V’è in primo luogo l’argomento letterale per il quale "’reati per i quali ricorre la circostanza aggravante di cui…" non può che fare riferimento ai reati concretamente accertati e giudicati nella contestata forma aggravata e questo perchè il dato letterale non può essere considerato, così come viceversa operato dalla Corte territoriale, prescindendo dalle regole sistemiche generali in tema di giudicato e di poteri connessi alla giurisdizione di cognizione ed a quella esecutiva di provvedimenti decisori di contenuto cognitorio.

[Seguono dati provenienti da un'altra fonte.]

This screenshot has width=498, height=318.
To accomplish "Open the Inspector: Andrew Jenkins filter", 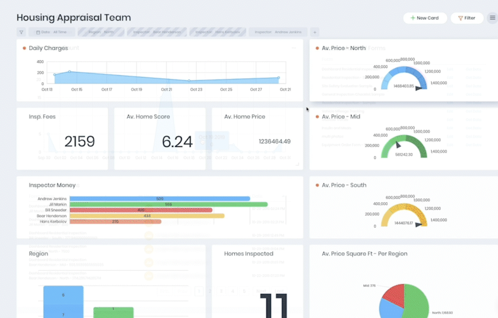I will 278,32.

Orbene integra l’esercizio di un potere abnorme giacchè incidente sul vigente modello processuale penale e sulle regole generali che lo delineano, quello del giudice dell’esecuzione che assuma sussistere una circostanza aggravante non ritenuta dal giudice della cognizione, posto che esso giudice dell’esecuzione ha il solo potere di dare corso a ciò che altra istanza giudiziaria ha conosciuto e giudicato, nè può confondersi il potere di interpretazione del giudicato con tale abnorme potestà, che si esaurisce non già in una operazione interpretativa, bensì in un nuovo ed estemporaneo giudizio circa la sussistenza di fatti penalmente rilevanti, esclusi dalla pronuncia di merito e, nel caso in esame, fin’anche dal titolare dell’azione penale, che mai ha accusato il ricorrente di ciò di cui il giudice dell’esecuzione, sostanzialmente, lo accusa, senza che su tale accusa l’interessato abbia mai avuto la necessità (e la possibilità) di difendersi.

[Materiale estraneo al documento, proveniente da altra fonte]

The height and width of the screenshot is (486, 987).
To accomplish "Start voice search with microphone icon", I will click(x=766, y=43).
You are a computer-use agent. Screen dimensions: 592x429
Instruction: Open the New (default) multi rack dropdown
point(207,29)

Diversamente opinando si mina il principio fondamentale, di natura costituzionale, di corrispondenza tra contestazione, decisione e giudicato, le regole di competenza e giurisdizione tra giudice della cognizione e giudice dell’esecuzione, le regole sulla titolarità dell’azione penale e sulle funzioni della magistratura inquirente e di quella requirente.
Nel caso di specie, come in premessa chiarito, il ricorrente chiede l’applicazione del condono con riferimento ad un reato non escluso dall’applicazione del beneficio ed in relazione al quale non è stata mai contestata l’aggravante in questione nè con la formulazione del capo di imputazione nè nel corso del processo. L’ordinanza impugnata, conclusivamente, va annullata perchè adottata in violazione di legge con rinvio al giudice a qua per nuovo esame della questione rispettoso dei principi di diritto con la presente affermati.
P.Q.M.
La Corte annulla l’ordinanza impugnata e rinvia per nuovo esame alla Corte di Assise di Napoli.

Testo non ufficiale. La sola stampa del dispositivo ufficiale ha carattere legale.